Benturan informasi membuat mayarakat terbelah.
Masyarakat hidup dalam dua kubu yang berbeda lantaran mengusung para kandidat
tertentu. Ruang publik menjadi diskusi tak beretika sehingga menelurkan
kerenggangan relasional. Caci maki, saling menyerang, mengolok bahkan beradu
jutos hanya demi mempertahankan sang pujaan mereka. Lataran apakah gambaran ini
dsebut seni politik? Ketika seseorang yang berbeda haluan politik beretorika
mengenai calon idamannya, atau berkampanye visi misinya masyarakat yang kontra
pemimpin tersebut malahan bersikap cuek, dann malahan memprovokasi sehingga
menelurkan kerusuhan. Sebagai contoh, Bang Sandiaga Uno yang adalah seorang
calon wakil presiden ketika melakukan kampanye didaerah malahan diboikot,
diusir, dan tidak kala ngerinya masyarakat membentang poster atau baner para
calon lain. Hal ini pun dialami oleh Jokowi. Lantaran kita bertanya inikah
substansi dari politik? Inikah seninya berpolitik sehingga kita tak memberikan
celah bagi orang lain tuk berorasi atau berkampanye di ruang publik? Lalu apa
sejatinya politik itu?
Apa itu Politik
Permasalahan yang disuguhkan di atas merupakan
realitas politik kita ditahun politik kini. Kita tak mungkin memungkiri
realitas demikian. Diskurusus mengenai politik sudah ada sejak zaman Yunani
kuno. Adalah seorang pemikir kondang, Aristoteles mendefinisikan bahwa politik
sebagai arhitectonica atau the ruling science (Riyanto, 2011:36).
Politik sebagai architectonica
berarti politik adalah sebuah ilmu yang memiliki keanekaragaman teknik (tekne: kecakapan). Definisi itu mau
mengatakan bahwa masyarakat yang berada dalam kancah politik harus memiliki kepasitas kecakapan.
Kecakapan yang dimaksud adalah mengerti atau mengetahui nilai baik-buruknya
yang kita namakan etika, memahami dengan baik keadaan sosial masyarakat atau
ilmu sosial, memahami kebijakan publik, nilai budaya, agama dan lain
sebagainya. Politik bagi Aristoteles adalah sebuah cetusan aktivitas agung dari
manusia. Dari definisi ini tentu saja bertolak belakang dengan realitas politik
kita. Kadang kala kita bersua dengan aneka praktik politik yang menyimpang dari
keagungan politik. Hal demikian tentu mengahantar kita pada daya dan gaya
politki yang jatuh dalam kubangan
kenaifan. Politik dewasa ini digambarakan atau dereduksi sebagai sebuah
pencarian, pengejaran kekuasaan bagi dirinya atau bagi kelompoknya.

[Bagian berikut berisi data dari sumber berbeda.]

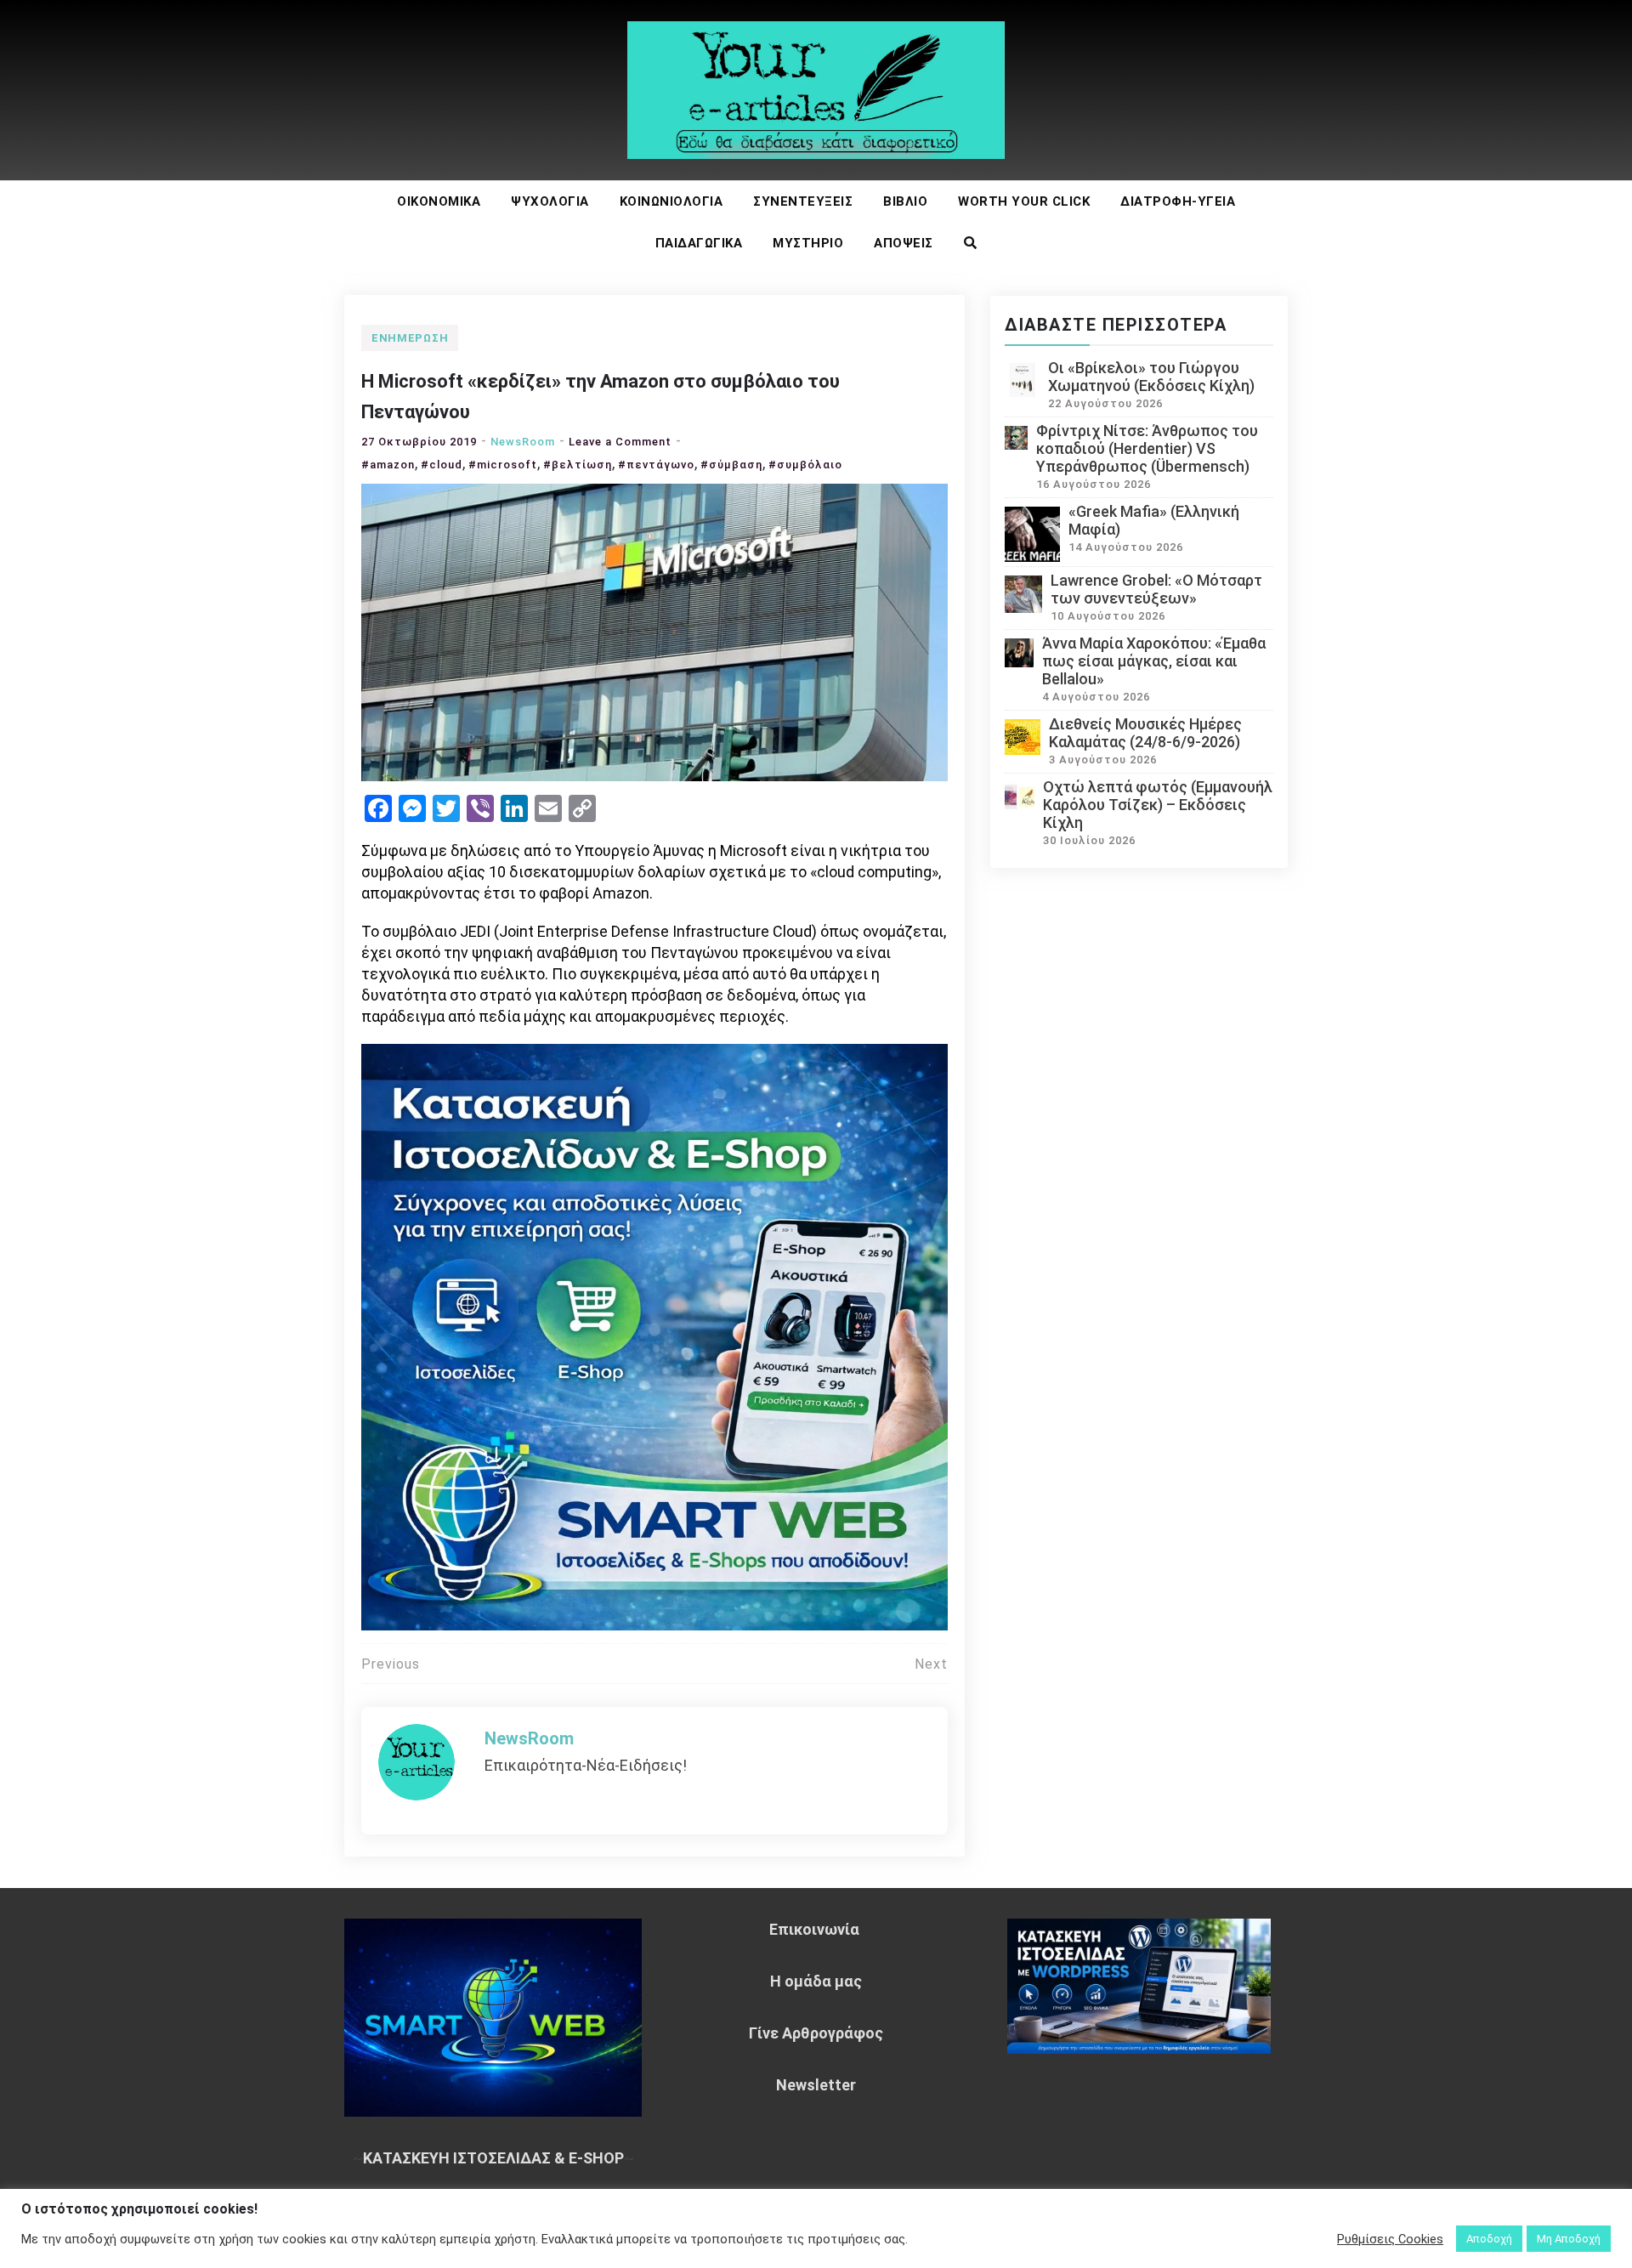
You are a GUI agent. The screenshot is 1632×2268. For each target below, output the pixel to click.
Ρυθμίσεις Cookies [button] (1390, 2239)
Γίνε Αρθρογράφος (816, 2033)
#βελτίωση (577, 464)
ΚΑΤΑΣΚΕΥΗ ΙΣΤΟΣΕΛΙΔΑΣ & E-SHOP (493, 2158)
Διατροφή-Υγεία (1177, 201)
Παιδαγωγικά (699, 243)
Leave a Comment (620, 441)
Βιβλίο (905, 201)
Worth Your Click (1024, 201)
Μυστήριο (808, 243)
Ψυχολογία (550, 201)
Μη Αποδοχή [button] (1569, 2238)
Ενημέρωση (409, 338)
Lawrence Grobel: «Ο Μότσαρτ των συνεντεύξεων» (1156, 589)
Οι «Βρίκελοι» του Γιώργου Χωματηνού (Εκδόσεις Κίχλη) (1151, 376)
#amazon (388, 464)
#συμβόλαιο (805, 464)
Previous (390, 1664)
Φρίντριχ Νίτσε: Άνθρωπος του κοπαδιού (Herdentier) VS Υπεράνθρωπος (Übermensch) (1147, 448)
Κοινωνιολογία (671, 201)
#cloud (441, 464)
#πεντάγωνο (656, 464)
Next (931, 1664)
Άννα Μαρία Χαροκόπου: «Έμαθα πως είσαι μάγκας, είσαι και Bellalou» (1154, 661)
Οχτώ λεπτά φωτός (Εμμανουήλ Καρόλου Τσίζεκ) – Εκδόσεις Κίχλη (1157, 804)
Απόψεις (903, 243)
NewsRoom (522, 441)
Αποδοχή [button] (1489, 2238)
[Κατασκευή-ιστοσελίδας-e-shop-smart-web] (654, 1335)
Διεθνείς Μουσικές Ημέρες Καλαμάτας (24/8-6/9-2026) (1145, 733)
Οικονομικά (438, 201)
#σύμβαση (731, 464)
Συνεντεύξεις (803, 201)
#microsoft (502, 464)
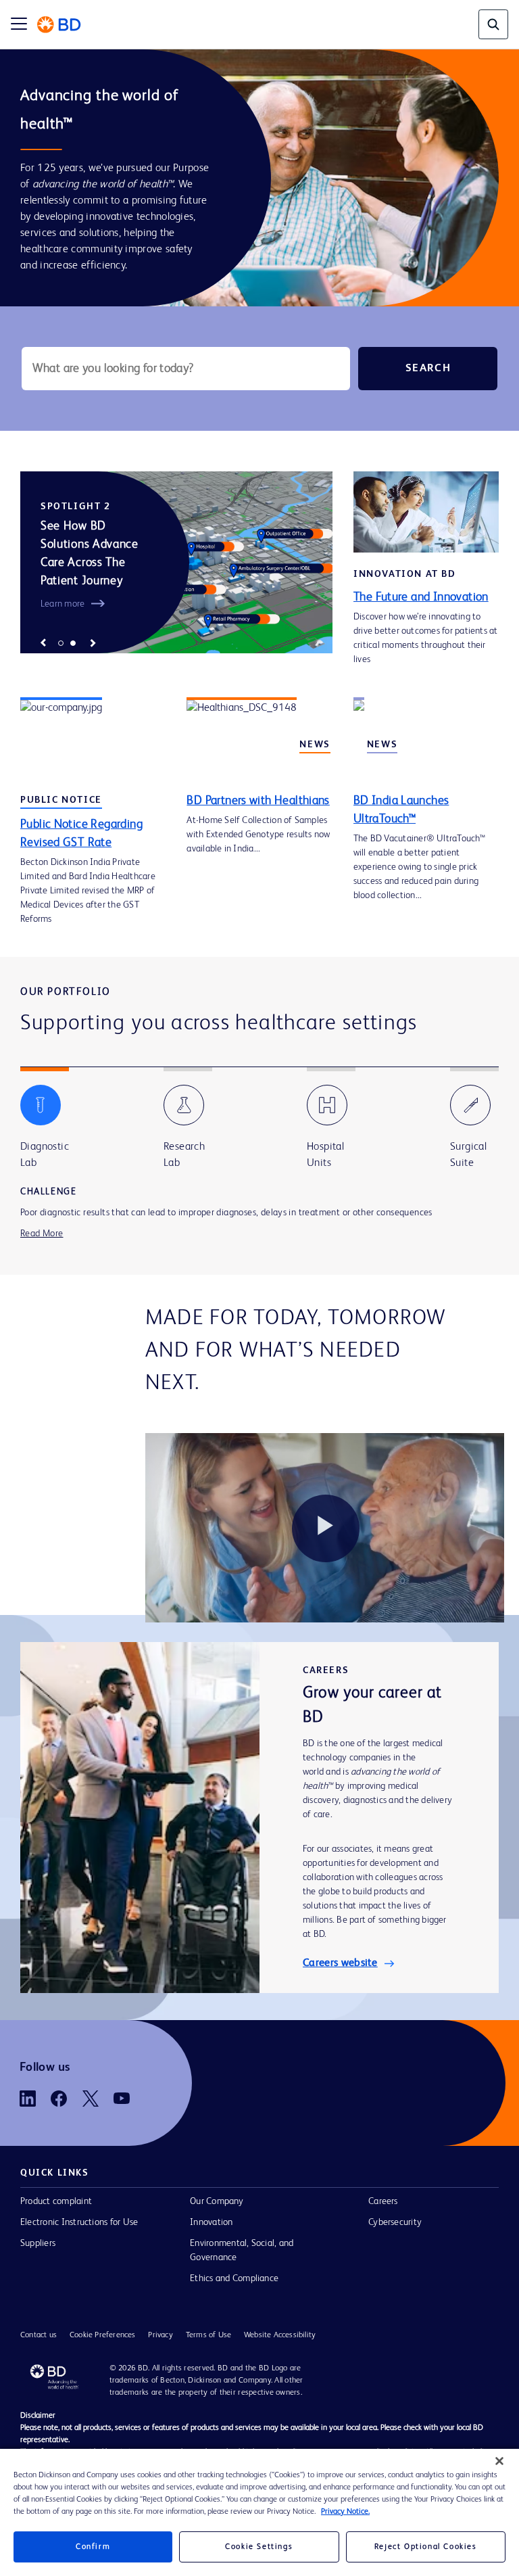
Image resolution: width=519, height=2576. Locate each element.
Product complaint (56, 2203)
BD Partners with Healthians (258, 801)
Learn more (62, 604)
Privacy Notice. (345, 2512)
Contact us (38, 2337)
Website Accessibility (280, 2337)
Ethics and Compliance (234, 2280)
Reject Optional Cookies (425, 2547)
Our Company (216, 2203)
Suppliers (37, 2245)
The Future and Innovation (421, 597)
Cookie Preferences (103, 2337)
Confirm (93, 2547)
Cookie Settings (259, 2547)
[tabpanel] (176, 562)
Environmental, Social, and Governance (241, 2252)
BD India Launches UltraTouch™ (401, 810)
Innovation (211, 2224)
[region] (259, 2512)
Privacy (160, 2337)
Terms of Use (208, 2337)
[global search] (493, 24)
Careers (383, 2203)
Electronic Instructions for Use (79, 2224)
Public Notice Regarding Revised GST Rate (81, 833)
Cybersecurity (395, 2224)
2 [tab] (73, 643)
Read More (42, 1234)
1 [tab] (61, 643)
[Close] (499, 2461)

Sedangkan Hanna Arendt memberikan definisi politik
yang berbeda. Bagi Arendt politik adalah “komunikasi”(Fahik. 48). Arendt
mengatakan lebih lanjut bahwa politik ada di luar manusia karena ia (politik)
baru ada ketika adanya komunikasi yang dibangun. Manusia bukanlah substansi
politis tetapi substansi yang memiliki potensi-potensi politis dan hal itu
dapat terwujud dalam aktivitas praksis komunikasi. Dengan demikian, politik itu
terwujud apabila aku hadir berbincang dengan the other. Politik perbincangan itu
hanya dapat terwujud dalam ruang publik. Rung publik sebagai locus politik. Ingat ruang publik
sebagai locus politik. Dari ruang
publiklah lahirlah kekuasaan itu sendiri.
Analisis singkat
Dari gambaran definisi kedua tokoh tersebut kita
dapat memberikan analisis singkat mengenai persoalan politik kita di tanah air.
Politik yang kita lakukan sejauh ini merupakan seni agitasi, seni mengahasut
bagi para pendukung yang lain. Kita sedang memberikan teror politik dalam dunia
maya yang adalah ruang publik. Hal-hal itu kita lakukan untuk memantik dan
menarik sempati masyarakat terhadap kandidit tertentu walaupun itu secara etis
tidak benar. Kita memanfaatkan ruang publik sebagai locus politik yang jauh dari
sentuhan realita politik dan nilai etika. Kita sedang membangun politik
kenaifan di mana jauh dari politik refleksif. Apa yang dilakukan oleh
masyarakat ketika para kandidat atau calon tertentu hendak berkampanye
didaerahnya merupakan perwujudan politik namun apabila hal itu diboikot atau
ditolak, maka sangat disayangkan sebab kita sedang membangun jurang politik.
Apabila ada penolakan, maka politik yang adalah komunikasi itu tidak pernah
ada. Sebab ruang komunikasi sudah kita jegal terlebih dahulu, tidak adanya
ruang diskursus. Hal itu menghantar kita pada kematian politik. Politik itu
mati sebab kita sudah membunuhnya. Kita yang adalah zoon politikon telah mereduksi politik itu sehingga kita tak
membiarkan seseorang yang berhaluan politik dengan kita berbicara di depan
ruang publik. Ingat ruang publik adalah locus
politik. Di situlah nurani kita bekerja.
Rekomendasi
Mari mengemabalikan politik kita pada tatanan yang
benar sesuai dengan nilai etika, sosial, budaya, agama, dll tanpa harus ada
unsur hoax, agitasi, provokasi dll. Kita biarkan para kandidat menyampaikan
materi politiknya di ruang politik sebagai ruang publik, dan sebagai warga
negara tugas kita adalah menyerap dan memfilter informasi yang disampaikan.
Jauhkan sikap sebagai warga negara yang apolitik.
Mari membangun politik yang santun, mengedepankan akal sehat, politik yang
refleksif. Ingat kita adalah ‘zoon
politikon” jangan pernah menutup ruang publik untuk berkomunikasi sebab
politik adalah diskursus. Dari diskursus/ komunikasi di ruang publik itulah
anda menentukan pilihan sesuai hati nuranimu. Di tahun politik ini mari kita membangun pilitik yang baik.